====== Text for analysis ======

Subject: Re: gene nomenclature
From: "David H. A. Fitch"
Date: Sat, 25 Oct 2003 18:19:56 -0400
To: Paul Sternberg
CC: "David H. A. Fitch" , Ronald E Ellis , dave.pilgrim@ualberta.ca, scott.baird@wright.edu, bpgupta@caltech.edu, Eric Haag

One idea would be to reserve three letter names for elegans and let everyone else go wild with names of the form:   abcdefghi-n. The choice of using Cbr-unc-4 would still be open.
My main motivation was having unique names and not hurting the C. elegans nomenclature.

Paul

I guess I'm okay with this, as long as we keep the three-letter species prefix.

Eric:  ...And as we heard in LA, there is no clear fog-2 orthologue, but many FTR genes in both species.  How do we handle these?

--Well, at the moment it is not possible to tell which of all those C. briggsae FTR genes are ortholog(s) of fog-2, because there are only 2 species represented (we will need 4 species represented to make this determination).  But if there have been independent duplications of FTR genes in each lineage, then there will be MULTIPLE ORTHOLOGS for fog-2 (i.e., all the genes in C. briggsae that share a common ancestral gene from which fog-2 derived in the briggsae-elegans ancestor).

====== Supplied information ======

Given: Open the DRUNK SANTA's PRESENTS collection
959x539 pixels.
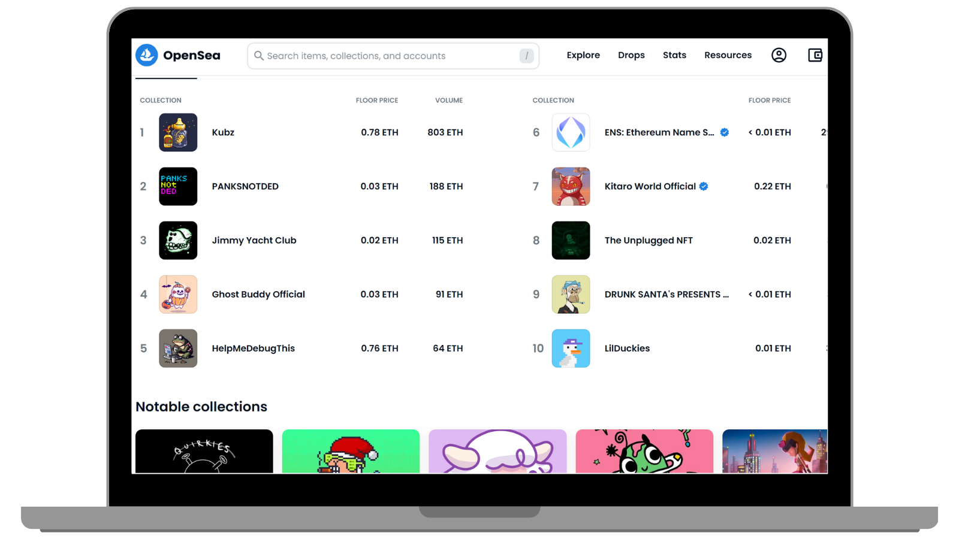Looking at the screenshot, I should 666,294.
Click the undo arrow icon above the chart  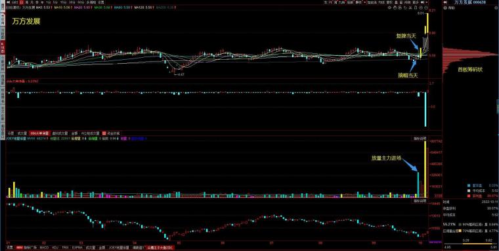click(x=405, y=8)
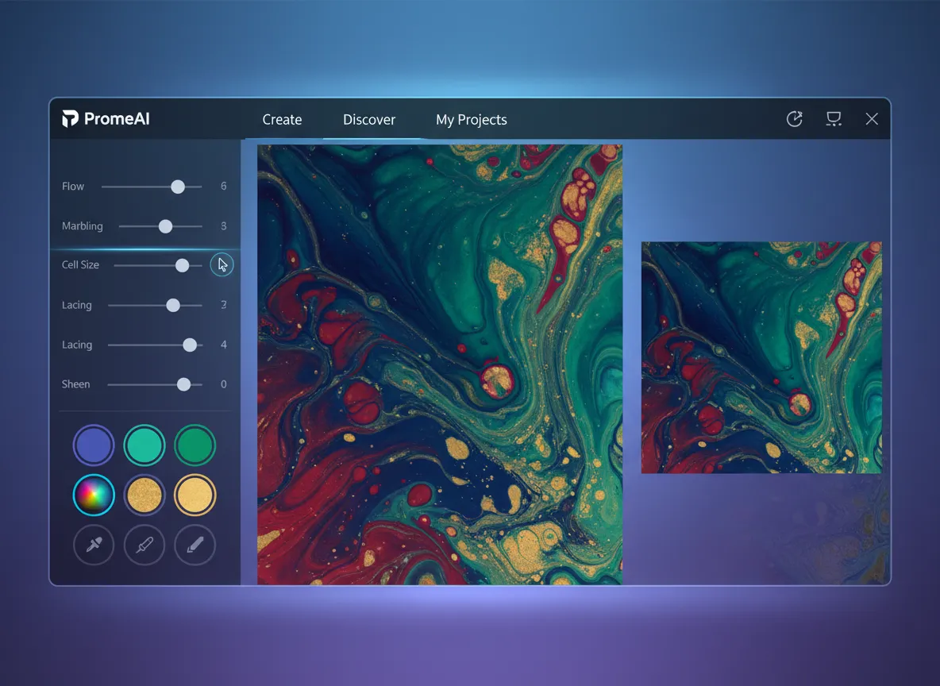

======

> _What you are asked to do_:
Continue the email on gene nomenclature, beginning after its final sentence about multiple orthologs for fog-2.

> _Answer area_:
Given that, I'm willing to consider the idea of parallel naming--one specifically relative to elegans, another independent. ...  Do we really want to have to look at a correspondence table to see what a gene does?

--God no, not parallel naming.  We want to avoid synonymization problems AT ALL COSTS.  A correspondence table for orthologs would not in any way tell you what a gene does.  But it provides an efficient database-friendly method for determining orthologs.

(Even though a good prediction is that orthologs will share function because they share ancestry, one can only determine function by some kind of empirical work, and orthologs could well have changed function during evolution, or at least developmental role.  Note: contrary to popular belief systems, "COGs" are not necessarily orthologs.  Deletions of a different paralog in each genome could easily lead (and HAS led) to mistaking a reciprocal highest BLAST pair for orthologs.)